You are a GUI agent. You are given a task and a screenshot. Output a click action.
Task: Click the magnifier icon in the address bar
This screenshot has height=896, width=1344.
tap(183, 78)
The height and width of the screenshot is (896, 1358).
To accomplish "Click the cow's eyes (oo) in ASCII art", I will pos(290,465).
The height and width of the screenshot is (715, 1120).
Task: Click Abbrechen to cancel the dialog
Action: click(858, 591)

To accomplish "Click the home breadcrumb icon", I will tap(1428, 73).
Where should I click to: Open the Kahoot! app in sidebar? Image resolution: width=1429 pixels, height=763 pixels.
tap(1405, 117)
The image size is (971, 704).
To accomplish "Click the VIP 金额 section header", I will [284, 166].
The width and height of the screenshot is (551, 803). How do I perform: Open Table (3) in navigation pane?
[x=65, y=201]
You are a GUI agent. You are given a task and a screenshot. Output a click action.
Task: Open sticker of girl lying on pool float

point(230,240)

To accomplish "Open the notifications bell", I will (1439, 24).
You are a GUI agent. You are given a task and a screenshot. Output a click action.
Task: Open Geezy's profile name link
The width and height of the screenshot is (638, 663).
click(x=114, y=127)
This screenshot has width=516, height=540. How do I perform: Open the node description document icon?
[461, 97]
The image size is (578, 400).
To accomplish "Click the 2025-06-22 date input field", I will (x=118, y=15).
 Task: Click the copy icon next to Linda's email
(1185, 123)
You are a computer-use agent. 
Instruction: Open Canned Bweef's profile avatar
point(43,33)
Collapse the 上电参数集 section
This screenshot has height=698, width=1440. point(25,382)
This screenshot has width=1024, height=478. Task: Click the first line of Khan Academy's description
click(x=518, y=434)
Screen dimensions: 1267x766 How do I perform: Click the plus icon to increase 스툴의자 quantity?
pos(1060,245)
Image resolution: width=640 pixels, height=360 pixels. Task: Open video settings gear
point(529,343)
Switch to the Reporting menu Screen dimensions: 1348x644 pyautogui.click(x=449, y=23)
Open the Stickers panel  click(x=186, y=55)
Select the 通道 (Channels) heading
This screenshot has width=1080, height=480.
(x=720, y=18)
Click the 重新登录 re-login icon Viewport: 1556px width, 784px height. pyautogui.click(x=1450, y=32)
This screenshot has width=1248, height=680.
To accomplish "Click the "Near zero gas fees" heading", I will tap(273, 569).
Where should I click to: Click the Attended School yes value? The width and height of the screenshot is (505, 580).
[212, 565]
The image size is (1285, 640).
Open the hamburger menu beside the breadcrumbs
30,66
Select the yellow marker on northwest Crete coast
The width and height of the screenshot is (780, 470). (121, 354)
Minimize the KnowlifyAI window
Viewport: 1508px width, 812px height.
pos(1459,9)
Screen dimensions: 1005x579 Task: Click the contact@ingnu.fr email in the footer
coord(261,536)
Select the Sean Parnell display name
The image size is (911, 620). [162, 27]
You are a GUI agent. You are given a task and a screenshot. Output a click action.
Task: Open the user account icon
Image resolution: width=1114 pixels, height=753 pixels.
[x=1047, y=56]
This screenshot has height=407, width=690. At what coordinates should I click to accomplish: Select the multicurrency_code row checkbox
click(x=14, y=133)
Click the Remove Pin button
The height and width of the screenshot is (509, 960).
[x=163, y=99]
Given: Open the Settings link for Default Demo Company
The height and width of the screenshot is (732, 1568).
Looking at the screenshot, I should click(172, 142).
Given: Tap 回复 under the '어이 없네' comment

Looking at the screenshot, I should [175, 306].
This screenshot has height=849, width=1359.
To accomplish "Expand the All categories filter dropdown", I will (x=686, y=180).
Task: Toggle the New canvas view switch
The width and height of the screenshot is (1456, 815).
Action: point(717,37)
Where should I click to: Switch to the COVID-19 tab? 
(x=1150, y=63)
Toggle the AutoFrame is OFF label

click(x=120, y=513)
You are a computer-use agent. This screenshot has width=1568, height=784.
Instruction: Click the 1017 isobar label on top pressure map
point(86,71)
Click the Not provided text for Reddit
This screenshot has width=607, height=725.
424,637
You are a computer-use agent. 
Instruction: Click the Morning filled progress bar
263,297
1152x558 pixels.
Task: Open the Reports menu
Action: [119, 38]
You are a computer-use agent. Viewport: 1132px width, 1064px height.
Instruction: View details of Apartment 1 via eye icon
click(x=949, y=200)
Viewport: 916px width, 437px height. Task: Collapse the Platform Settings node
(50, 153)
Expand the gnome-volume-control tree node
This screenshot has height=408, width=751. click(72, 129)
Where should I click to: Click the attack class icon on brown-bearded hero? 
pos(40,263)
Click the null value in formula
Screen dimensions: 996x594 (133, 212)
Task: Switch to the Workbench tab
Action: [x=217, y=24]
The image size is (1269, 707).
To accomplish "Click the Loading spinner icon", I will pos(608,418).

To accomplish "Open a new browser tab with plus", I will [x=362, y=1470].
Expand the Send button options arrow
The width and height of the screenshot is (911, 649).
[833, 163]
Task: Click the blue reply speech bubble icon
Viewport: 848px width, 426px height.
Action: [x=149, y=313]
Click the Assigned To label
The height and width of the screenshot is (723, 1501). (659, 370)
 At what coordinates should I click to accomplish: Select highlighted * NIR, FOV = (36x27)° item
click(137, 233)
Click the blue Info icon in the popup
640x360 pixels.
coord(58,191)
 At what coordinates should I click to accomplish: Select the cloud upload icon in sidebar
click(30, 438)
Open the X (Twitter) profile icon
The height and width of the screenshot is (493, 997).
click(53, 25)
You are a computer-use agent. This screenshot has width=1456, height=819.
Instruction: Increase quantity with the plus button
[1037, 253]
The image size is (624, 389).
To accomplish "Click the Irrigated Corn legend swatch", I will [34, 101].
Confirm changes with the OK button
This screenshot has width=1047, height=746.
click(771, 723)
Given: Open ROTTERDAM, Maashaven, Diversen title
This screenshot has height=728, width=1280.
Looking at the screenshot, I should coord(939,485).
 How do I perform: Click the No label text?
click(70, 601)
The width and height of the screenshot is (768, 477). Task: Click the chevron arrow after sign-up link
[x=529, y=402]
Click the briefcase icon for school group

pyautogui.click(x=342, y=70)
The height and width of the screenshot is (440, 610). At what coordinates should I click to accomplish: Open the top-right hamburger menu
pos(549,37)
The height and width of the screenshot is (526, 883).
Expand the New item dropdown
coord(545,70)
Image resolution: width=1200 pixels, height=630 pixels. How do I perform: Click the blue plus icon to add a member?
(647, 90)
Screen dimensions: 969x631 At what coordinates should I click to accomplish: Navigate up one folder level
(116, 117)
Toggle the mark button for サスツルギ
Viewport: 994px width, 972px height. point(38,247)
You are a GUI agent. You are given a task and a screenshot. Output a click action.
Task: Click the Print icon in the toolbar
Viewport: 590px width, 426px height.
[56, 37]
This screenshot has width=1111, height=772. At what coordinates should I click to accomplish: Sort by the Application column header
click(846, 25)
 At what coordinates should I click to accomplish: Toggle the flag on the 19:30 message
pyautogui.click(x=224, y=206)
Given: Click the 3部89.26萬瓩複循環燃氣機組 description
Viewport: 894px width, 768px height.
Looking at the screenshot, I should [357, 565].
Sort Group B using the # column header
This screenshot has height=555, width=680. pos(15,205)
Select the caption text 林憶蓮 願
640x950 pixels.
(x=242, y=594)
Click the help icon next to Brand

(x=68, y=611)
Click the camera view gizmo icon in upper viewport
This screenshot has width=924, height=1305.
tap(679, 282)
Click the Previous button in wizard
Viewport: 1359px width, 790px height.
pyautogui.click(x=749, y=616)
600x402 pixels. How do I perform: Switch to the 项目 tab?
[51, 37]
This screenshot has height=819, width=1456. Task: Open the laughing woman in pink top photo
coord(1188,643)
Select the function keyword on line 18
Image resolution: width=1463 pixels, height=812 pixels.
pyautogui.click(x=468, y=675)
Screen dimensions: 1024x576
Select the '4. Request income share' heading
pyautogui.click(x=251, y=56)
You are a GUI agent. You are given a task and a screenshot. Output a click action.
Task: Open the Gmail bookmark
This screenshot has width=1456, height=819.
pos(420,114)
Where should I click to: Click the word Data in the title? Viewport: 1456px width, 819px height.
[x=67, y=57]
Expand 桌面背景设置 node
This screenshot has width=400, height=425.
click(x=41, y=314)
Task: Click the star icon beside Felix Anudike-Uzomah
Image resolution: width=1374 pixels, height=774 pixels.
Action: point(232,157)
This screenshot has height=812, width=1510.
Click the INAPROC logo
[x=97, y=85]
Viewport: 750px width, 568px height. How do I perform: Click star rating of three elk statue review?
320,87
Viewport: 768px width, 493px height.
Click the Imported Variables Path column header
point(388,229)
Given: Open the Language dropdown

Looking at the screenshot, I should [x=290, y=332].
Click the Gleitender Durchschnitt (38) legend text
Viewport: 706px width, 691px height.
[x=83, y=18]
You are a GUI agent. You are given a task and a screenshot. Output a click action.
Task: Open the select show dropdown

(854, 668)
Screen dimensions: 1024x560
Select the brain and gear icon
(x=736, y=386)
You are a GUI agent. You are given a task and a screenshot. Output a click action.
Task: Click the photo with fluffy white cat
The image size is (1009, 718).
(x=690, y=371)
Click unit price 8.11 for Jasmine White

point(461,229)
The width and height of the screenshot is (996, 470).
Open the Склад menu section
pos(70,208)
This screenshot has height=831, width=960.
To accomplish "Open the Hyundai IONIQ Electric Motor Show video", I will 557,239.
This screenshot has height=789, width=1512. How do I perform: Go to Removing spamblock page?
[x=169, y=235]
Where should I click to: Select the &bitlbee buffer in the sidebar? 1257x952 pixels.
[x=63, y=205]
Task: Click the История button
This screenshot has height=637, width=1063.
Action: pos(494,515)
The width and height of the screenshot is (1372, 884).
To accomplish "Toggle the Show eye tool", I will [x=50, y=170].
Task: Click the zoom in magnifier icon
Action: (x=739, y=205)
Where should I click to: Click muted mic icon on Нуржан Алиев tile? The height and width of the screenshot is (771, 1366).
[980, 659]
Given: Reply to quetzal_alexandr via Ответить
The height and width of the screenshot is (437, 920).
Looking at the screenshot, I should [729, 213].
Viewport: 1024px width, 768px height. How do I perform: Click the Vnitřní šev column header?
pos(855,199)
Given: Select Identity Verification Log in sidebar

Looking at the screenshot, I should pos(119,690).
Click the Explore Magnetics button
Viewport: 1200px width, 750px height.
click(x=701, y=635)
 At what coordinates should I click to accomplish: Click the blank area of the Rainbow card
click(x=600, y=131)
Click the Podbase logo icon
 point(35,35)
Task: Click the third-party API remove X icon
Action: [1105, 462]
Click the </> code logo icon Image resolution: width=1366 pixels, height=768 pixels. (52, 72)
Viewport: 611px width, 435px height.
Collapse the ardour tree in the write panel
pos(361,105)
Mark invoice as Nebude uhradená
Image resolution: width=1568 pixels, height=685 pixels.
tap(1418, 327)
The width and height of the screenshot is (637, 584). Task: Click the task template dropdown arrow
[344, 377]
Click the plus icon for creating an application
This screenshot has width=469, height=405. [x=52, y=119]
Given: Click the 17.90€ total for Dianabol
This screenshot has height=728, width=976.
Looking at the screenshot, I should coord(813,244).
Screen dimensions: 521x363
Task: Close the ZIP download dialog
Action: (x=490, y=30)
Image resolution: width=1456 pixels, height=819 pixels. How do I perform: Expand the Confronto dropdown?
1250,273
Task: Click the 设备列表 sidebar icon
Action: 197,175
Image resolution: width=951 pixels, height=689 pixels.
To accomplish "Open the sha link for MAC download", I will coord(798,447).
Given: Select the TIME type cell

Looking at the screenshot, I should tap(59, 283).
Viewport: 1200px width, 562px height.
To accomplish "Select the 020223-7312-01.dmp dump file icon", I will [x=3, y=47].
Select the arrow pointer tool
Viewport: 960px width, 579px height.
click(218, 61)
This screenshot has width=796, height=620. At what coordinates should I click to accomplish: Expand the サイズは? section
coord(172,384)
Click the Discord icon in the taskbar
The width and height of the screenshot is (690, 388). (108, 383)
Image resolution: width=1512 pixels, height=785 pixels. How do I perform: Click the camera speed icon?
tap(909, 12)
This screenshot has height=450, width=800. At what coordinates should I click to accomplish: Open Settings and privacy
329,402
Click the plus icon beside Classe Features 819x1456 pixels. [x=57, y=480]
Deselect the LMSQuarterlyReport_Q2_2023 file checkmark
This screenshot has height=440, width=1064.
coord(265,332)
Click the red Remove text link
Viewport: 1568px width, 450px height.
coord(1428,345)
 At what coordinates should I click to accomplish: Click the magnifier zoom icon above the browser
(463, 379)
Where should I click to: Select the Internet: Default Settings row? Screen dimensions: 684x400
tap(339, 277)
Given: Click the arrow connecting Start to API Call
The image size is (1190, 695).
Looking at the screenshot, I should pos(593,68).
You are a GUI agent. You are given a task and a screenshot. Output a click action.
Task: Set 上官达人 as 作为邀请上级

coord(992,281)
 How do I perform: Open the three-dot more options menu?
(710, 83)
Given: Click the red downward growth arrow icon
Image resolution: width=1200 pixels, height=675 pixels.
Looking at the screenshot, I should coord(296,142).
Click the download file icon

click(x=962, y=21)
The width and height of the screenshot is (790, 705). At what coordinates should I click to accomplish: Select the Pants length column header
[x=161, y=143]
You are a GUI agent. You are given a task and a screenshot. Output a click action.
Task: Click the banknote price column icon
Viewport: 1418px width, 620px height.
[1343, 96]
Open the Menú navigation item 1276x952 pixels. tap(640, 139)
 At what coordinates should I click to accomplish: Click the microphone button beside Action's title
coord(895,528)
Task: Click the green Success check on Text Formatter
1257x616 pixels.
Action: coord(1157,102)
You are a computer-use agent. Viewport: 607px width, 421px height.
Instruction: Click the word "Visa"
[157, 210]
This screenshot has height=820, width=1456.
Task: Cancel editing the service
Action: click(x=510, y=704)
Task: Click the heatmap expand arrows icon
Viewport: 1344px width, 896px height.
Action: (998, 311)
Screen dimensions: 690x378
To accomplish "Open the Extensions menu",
----------
| Exercise objective |
Give back precisely the lines above that start at the line containing "The height and width of the screenshot is (493, 997)." and end at the line containing "The image size is (624, 389).", inclusive. No other lines belong in the output.

| Finished task |
The height and width of the screenshot is (493, 997).
click(53, 25)
You are a computer-use agent. This screenshot has width=1456, height=819.
Instruction: Increase quantity with the plus button
[1037, 253]
The image size is (624, 389).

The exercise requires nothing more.